Date: Thu, 14 Nov 2013 11:36:27 +0530 [thread overview]
Message-ID: <52846863.4060001@linux.vnet.ibm.com> (raw)
In-Reply-To: <20131113112329.GC543@linux.vnet.ibm.com>
Hi,
On 11/13/2013 04:53 PM, Srikar Dronamraju wrote:
> * Preeti Murthy <preeti.lkml@gmail.com> [2013-11-13 16:22:37]:
>
>> Hi Srikar,
>>
>> update_group_power() is called only during load balancing during
>> update_sg_lb_stats().
>> Load balancing begins at the base domain of the CPU,rq(cpu)->sd.

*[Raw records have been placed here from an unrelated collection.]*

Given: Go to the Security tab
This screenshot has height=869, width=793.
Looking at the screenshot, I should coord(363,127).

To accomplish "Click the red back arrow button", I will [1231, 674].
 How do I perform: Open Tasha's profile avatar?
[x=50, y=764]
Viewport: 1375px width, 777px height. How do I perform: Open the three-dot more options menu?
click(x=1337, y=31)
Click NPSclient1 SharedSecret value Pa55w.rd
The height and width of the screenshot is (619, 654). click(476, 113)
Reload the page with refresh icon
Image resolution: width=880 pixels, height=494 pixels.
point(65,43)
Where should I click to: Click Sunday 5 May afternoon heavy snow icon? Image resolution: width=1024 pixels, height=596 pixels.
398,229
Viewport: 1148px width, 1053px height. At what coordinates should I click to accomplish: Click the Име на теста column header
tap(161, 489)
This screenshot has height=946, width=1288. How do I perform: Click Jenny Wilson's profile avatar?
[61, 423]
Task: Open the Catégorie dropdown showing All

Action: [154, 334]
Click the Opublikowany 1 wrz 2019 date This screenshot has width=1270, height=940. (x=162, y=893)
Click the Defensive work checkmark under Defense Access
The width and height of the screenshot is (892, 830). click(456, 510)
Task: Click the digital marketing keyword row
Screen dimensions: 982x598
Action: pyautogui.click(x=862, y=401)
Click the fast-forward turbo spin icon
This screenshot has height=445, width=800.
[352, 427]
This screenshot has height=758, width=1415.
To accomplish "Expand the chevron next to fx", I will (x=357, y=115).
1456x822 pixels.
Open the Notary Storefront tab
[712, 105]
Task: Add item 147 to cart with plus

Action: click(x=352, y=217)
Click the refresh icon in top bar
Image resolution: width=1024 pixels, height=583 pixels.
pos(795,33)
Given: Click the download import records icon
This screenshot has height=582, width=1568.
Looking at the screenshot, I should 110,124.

This is
>> checked for
>> NULL. So how can update_group_power() be called in a scenario where the
>> base domain
>> of the CPU is not initialized? I say 'initialized' since you check for NULL
>> on rq(cpu)->sd.
>>
>
> update_group_power() also gets called from init_sched_groups_power().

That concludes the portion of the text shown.